Reports to Director, Care Management Services
Location: Manhattan office with travel throughout Manhattan & the Bronx
Schedule: Mondays-Fridays (9:00am-5:00pm)
Tasks:
- Develops rapport with clients in order to engage them in improving their health and wellness.
- Administers standardized health and psychosocial risk screenings according to Health Home protocols and timeframes.
- Utilizes health screenings to identify interventions and develop a comprehensive care plan
- Collaborates with members of the care team to identify needs and develop a plan to help client achieve optimal health outcomes.
- Implements tasks outlined on the care plan and ensures follow up and continuity of care between client interactions.
- Regularly reviews and updates the care plan to correspond with services being provided.
- Documents all interventions and attempted contacts in the EHR in accordance with program standards.
- Works in collaboration with care providers to address Gaps in Care
- Assesses domiciled client's living conditions by conducting home visits
- Works with family members and other collaterals of the client's choice to facilitate planning and delivery of care
- Provides comprehensive transitional care following hospitalization events in accordance with ACMH Critical Time Intervention (CTI) Protocols.
- Reviews new information and complex cases with PCP and multidisciplinary team and incorporates recommendations into the care plan.

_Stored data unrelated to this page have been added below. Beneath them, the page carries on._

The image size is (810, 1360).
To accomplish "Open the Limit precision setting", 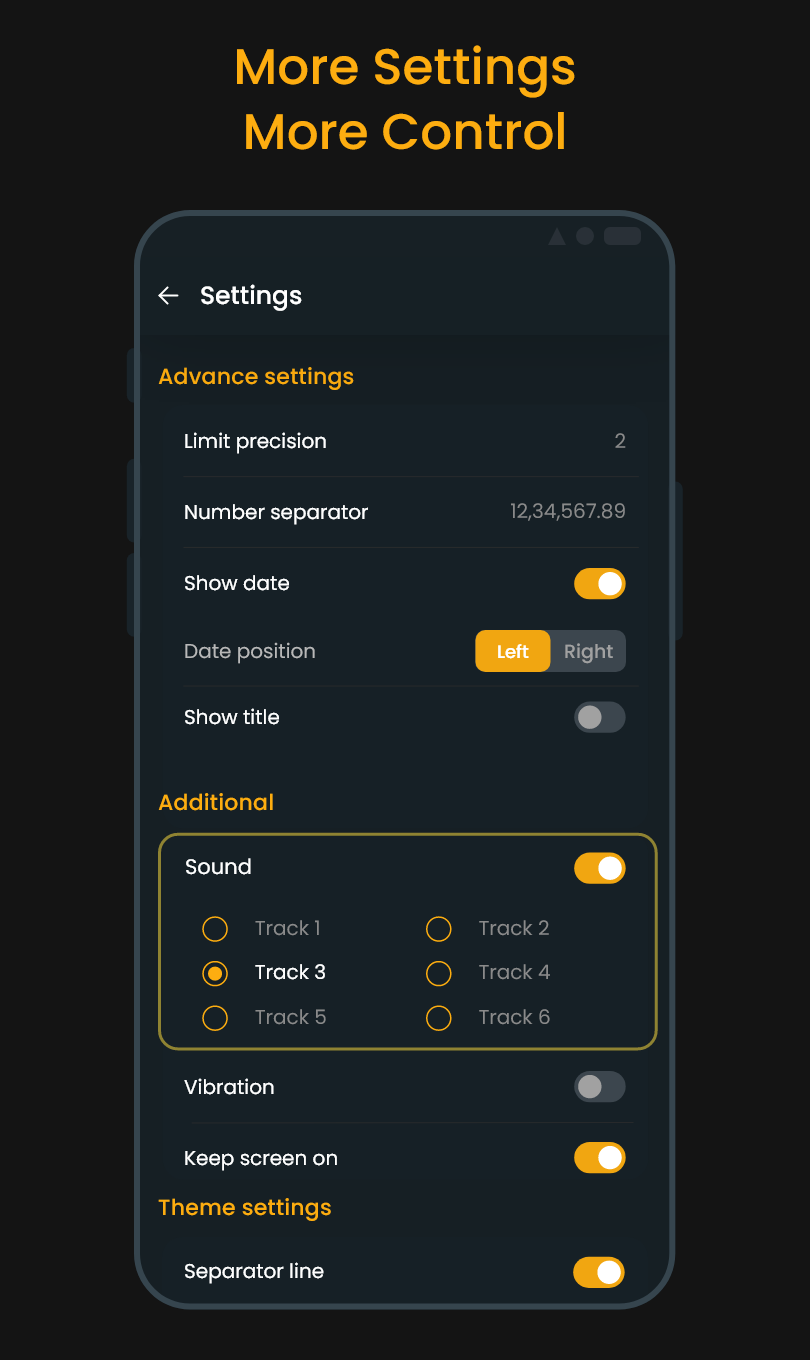I will tap(255, 441).
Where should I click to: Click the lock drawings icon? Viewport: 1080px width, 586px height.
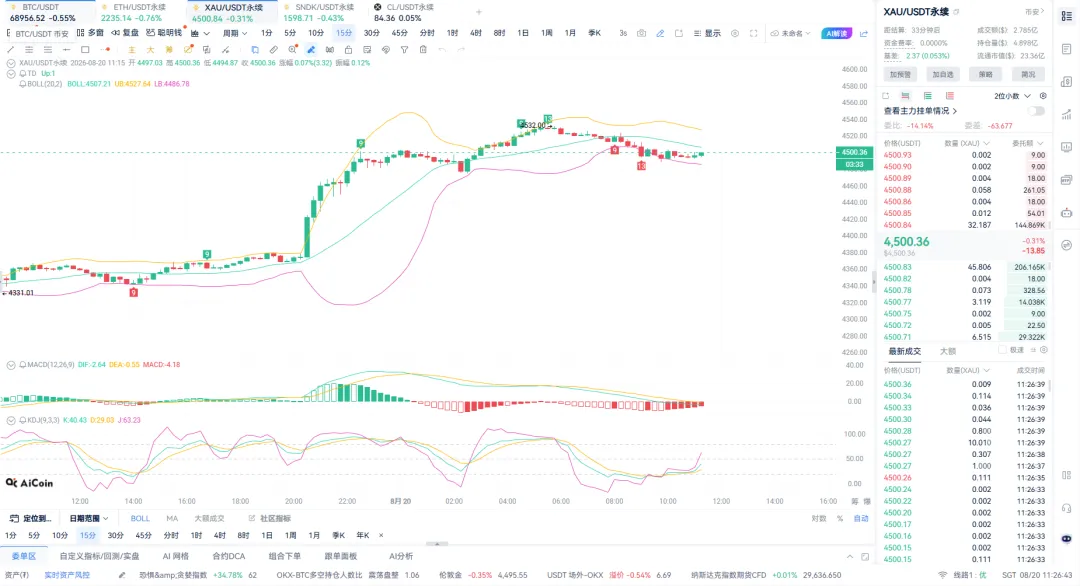349,50
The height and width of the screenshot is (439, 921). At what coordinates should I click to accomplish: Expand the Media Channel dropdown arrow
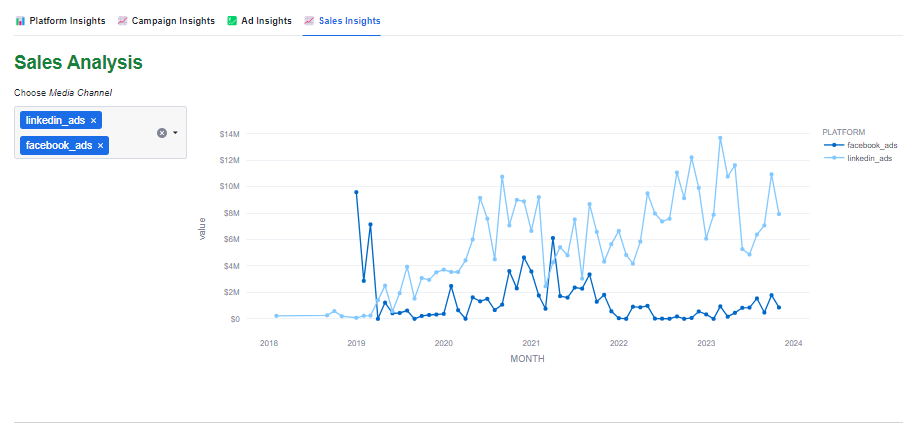coord(175,133)
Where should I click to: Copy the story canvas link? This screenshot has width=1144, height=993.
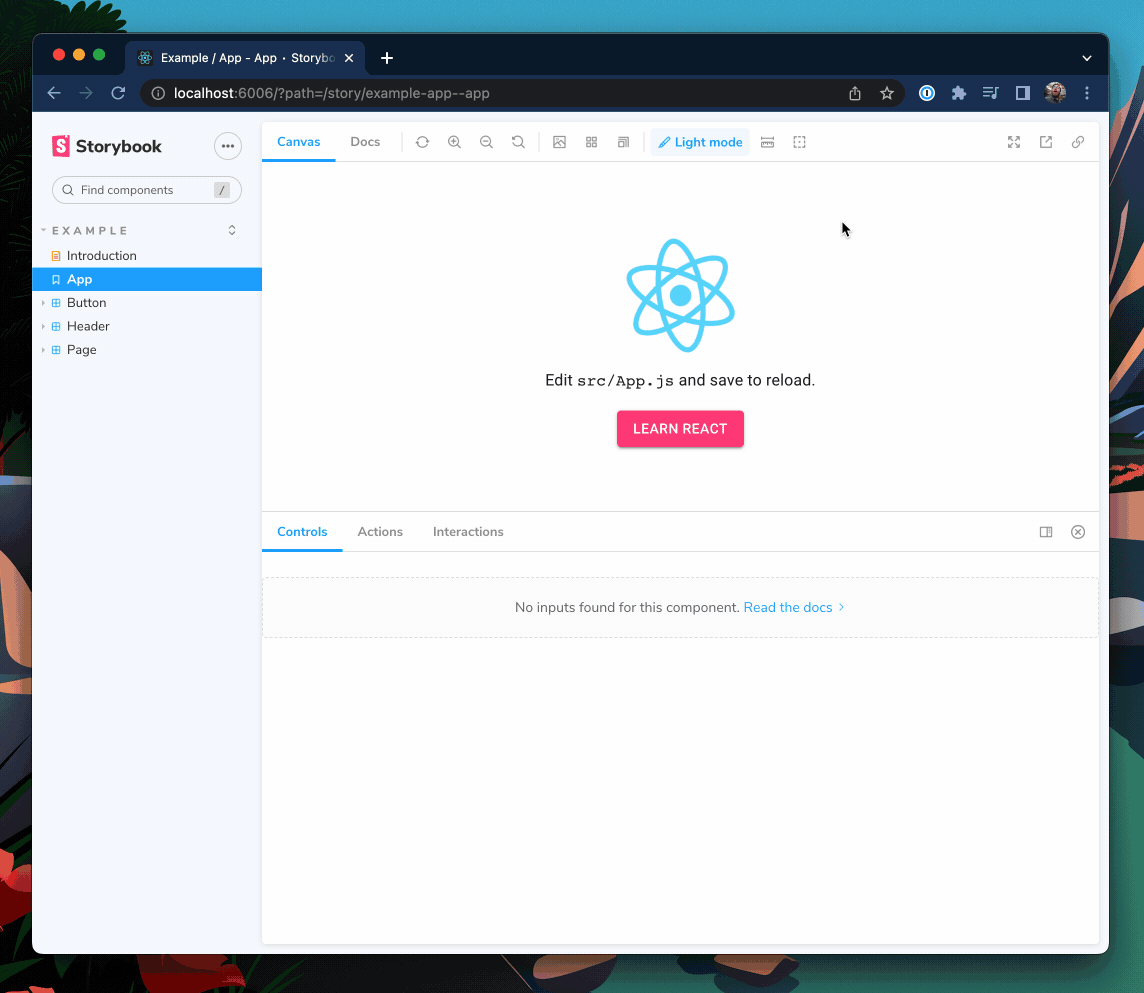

- Facilitates care delivery by scheduling appointments, obtaining necessary information, and arranging transportation.
- Utilizes evidenced based practices, such as motivational interviewing, to empower clients to grow and attain goals.
- Embraces the team model by collaborating with members of the team and providing support as needed
- Identifies community resources and makes referrals as needed.
- Supports client goals and serves as an advocate on client's behalf
- Administers CSD funds (Client Service Dollars) and submits required documentation
- Regularly participates in team meetings and weekly clinical conference
- Attends in-service training as requested
- Duties as assigned by supervisor
Requirements:
B.A. or M.A. degree in social services or related field and two years of experience providing direct service in the human service field or nursing or CM/Service Coordination. Strong written and verbal communication skills. Bilingual English/Spanish preferred.
Salary: $58,095 plus generous benefits.
ACMH is committed to the mental and physical wellbeing of vulnerable New Yorkers and is a leader in the provision of outreach and engagement, care management, rehabilitation, crisis support, and supportive housing. ACMH is committed to becoming an anti-racist organization and seeks to promote actionable change to create an intentional culture of equity at individual, interpersonal and institutional levels.